[INPUT RECORDS — start]
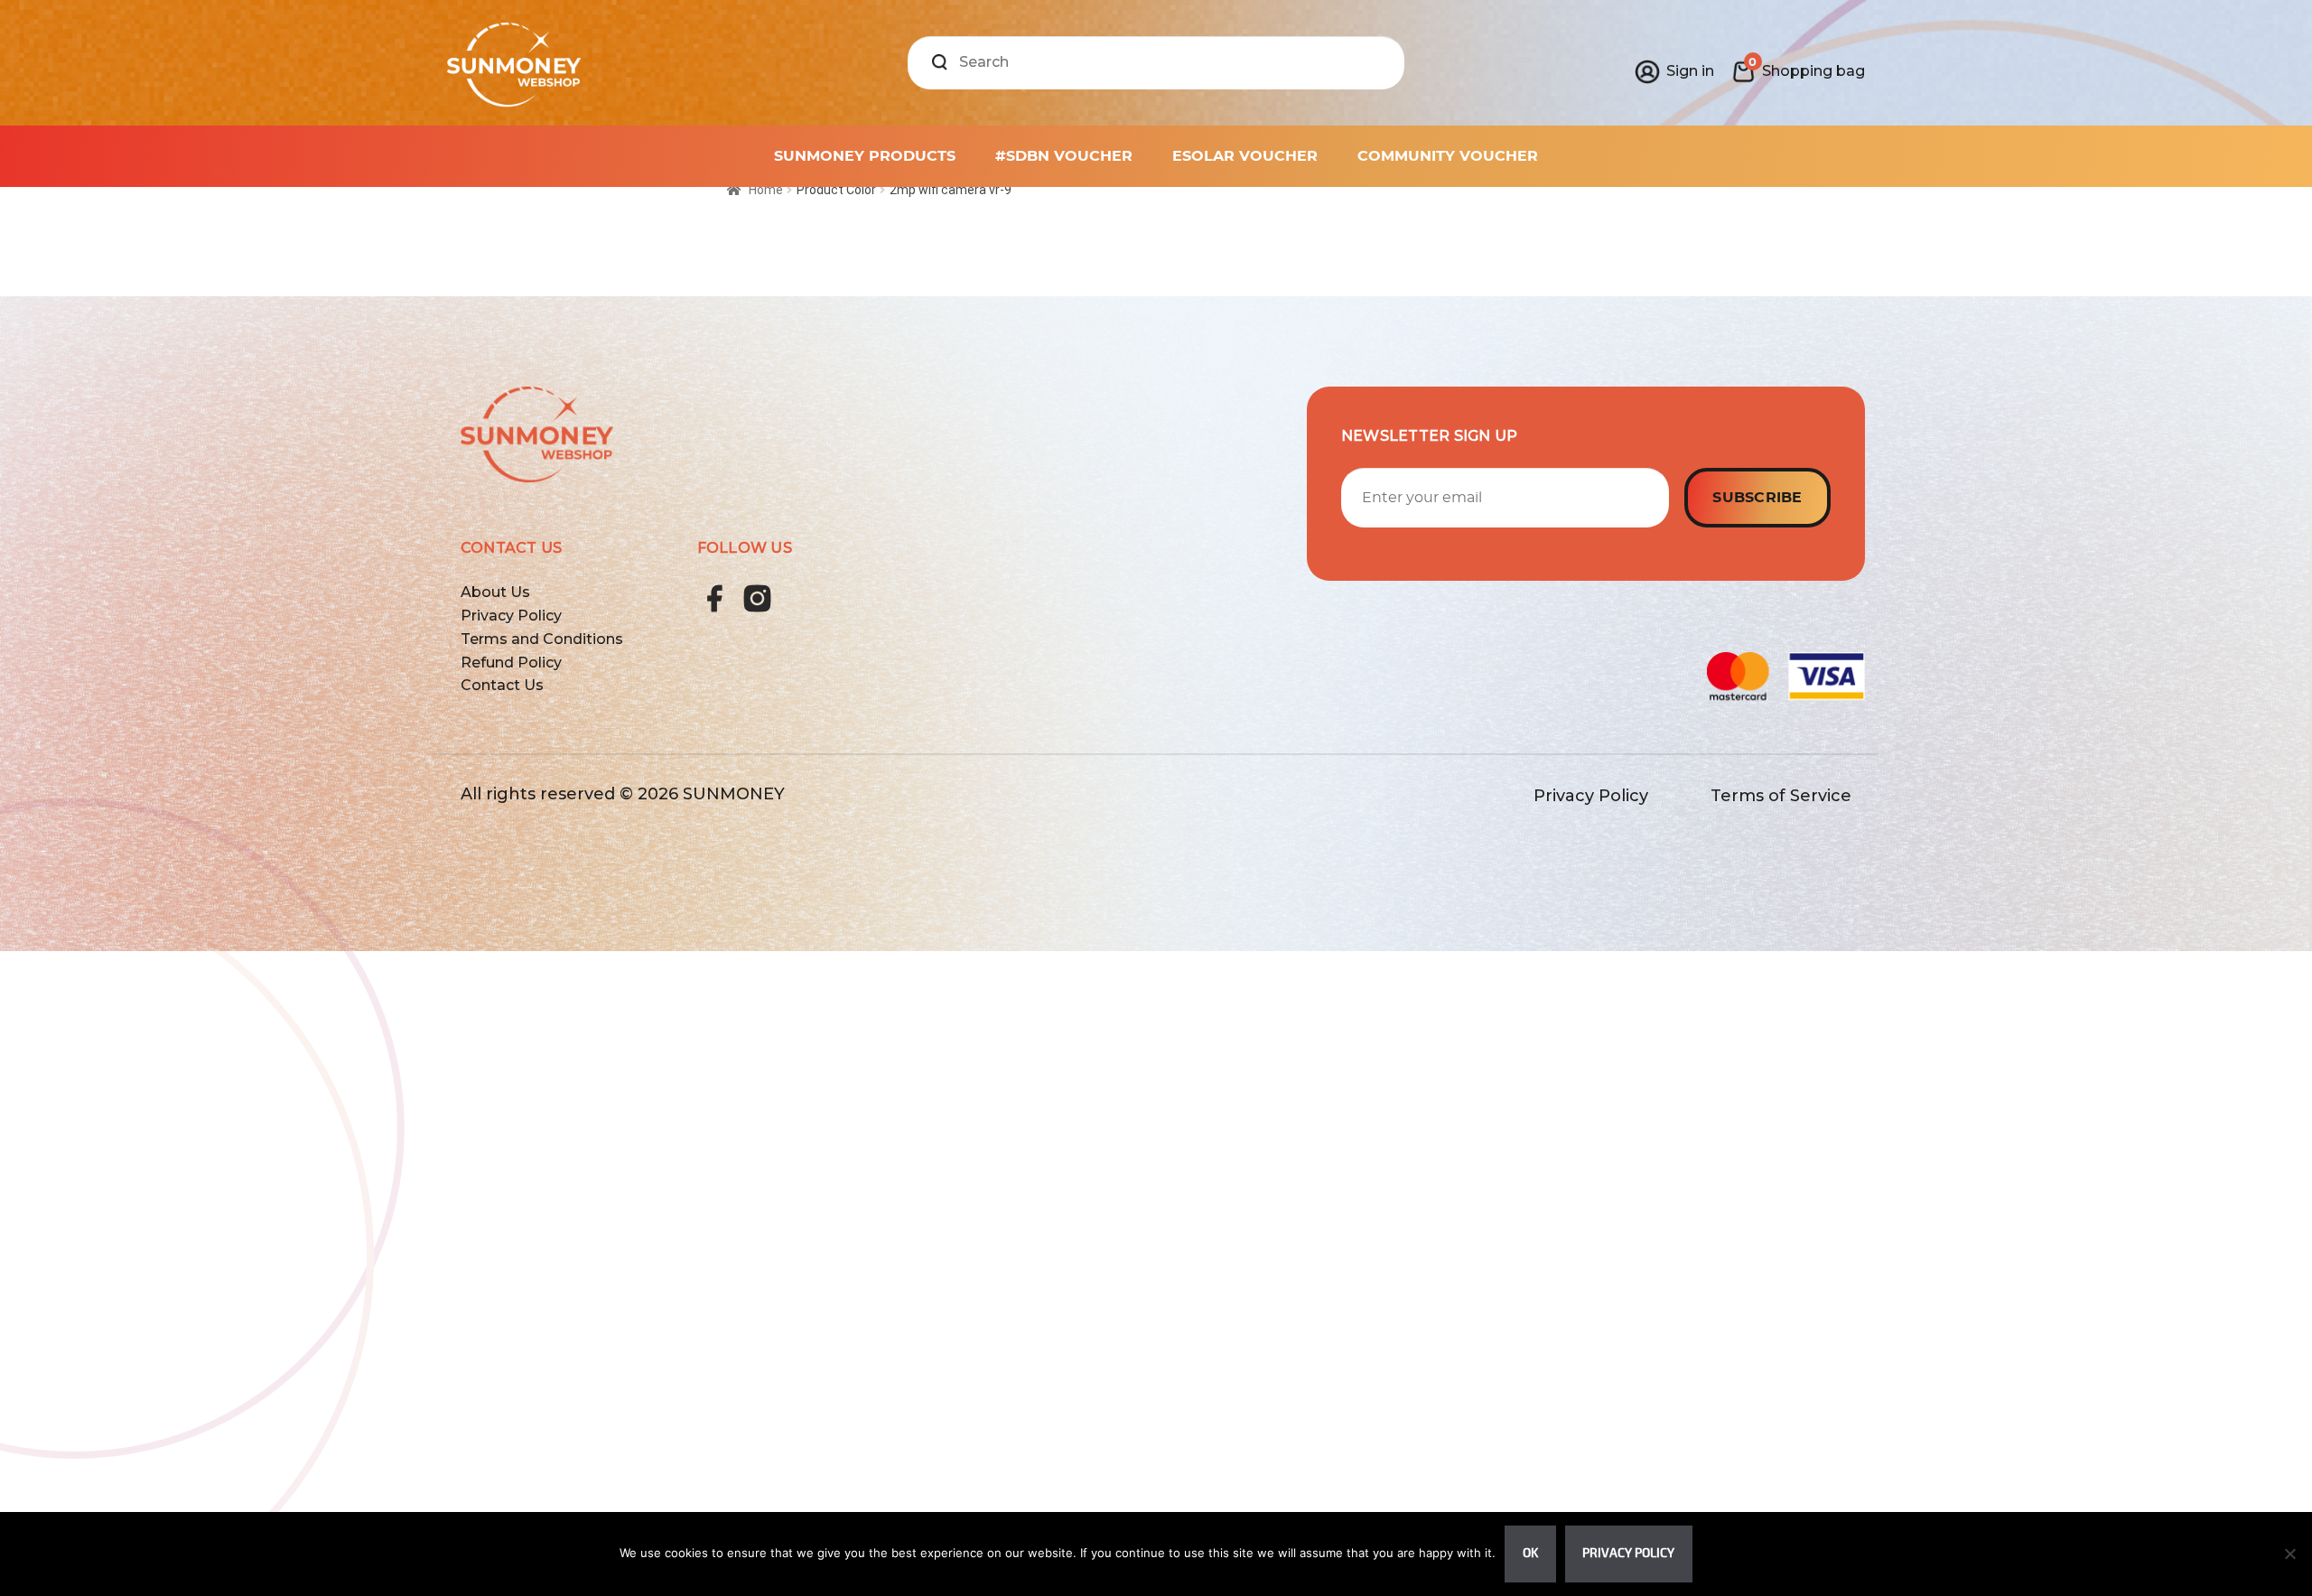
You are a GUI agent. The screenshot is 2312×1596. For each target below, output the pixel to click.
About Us (495, 592)
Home (766, 189)
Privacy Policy (511, 615)
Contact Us (502, 685)
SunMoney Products (865, 156)
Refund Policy (511, 662)
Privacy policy (1628, 1553)
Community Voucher (1447, 156)
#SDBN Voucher (1064, 156)
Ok (1530, 1553)
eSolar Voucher (1245, 156)
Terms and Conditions (542, 639)
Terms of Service (1781, 796)
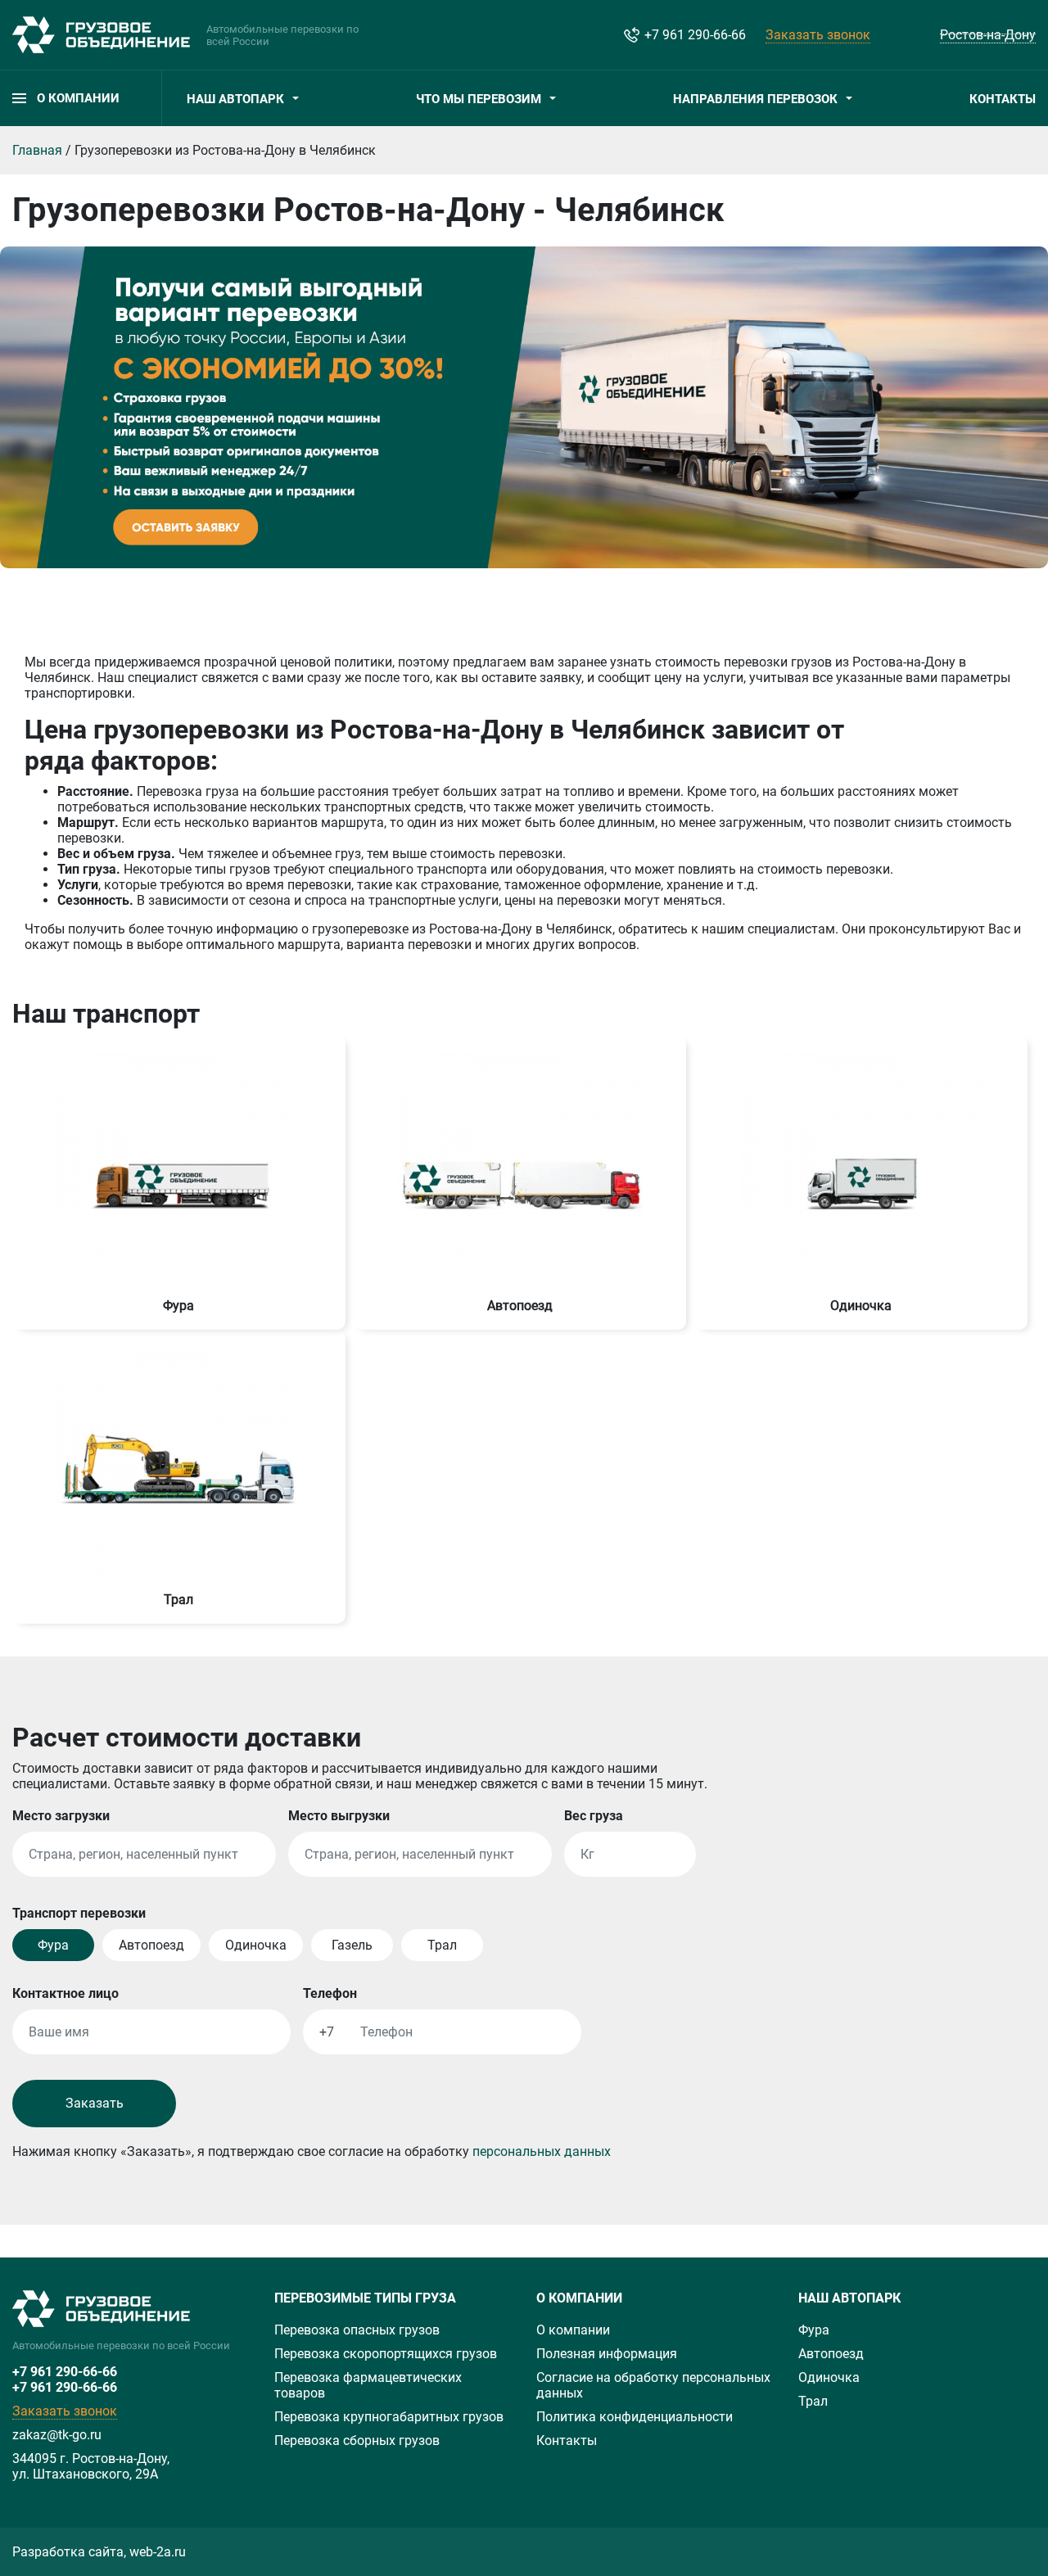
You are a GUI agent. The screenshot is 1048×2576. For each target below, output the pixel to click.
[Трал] (178, 1468)
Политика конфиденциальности (634, 2417)
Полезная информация (606, 2353)
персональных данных (541, 2151)
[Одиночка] (861, 1174)
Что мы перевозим (478, 99)
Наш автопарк (235, 99)
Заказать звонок (818, 35)
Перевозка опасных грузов (357, 2330)
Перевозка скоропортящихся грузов (385, 2353)
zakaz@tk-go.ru (57, 2435)
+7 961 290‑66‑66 (64, 2371)
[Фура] (178, 1174)
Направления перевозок (755, 99)
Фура (813, 2330)
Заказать (95, 2103)
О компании (573, 2330)
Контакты (1002, 99)
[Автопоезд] (520, 1174)
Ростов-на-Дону (988, 35)
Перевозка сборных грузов (357, 2440)
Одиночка (829, 2377)
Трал (813, 2401)
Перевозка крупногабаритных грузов (389, 2417)
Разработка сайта (68, 2552)
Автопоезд (831, 2353)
[INPUT RECORDS — finish]
- **WHAT YOU SHOULD DO**
Where the string "target" occurs in a line of the listing, copy the line.

- **TASK ANSWER**
You are a GUI agent. The screenshot is 2312×1596. For each target below, output the pixel to click.
You are a GUI agent. The screenshot is 1048×2576. For each target below, output the pixel to click.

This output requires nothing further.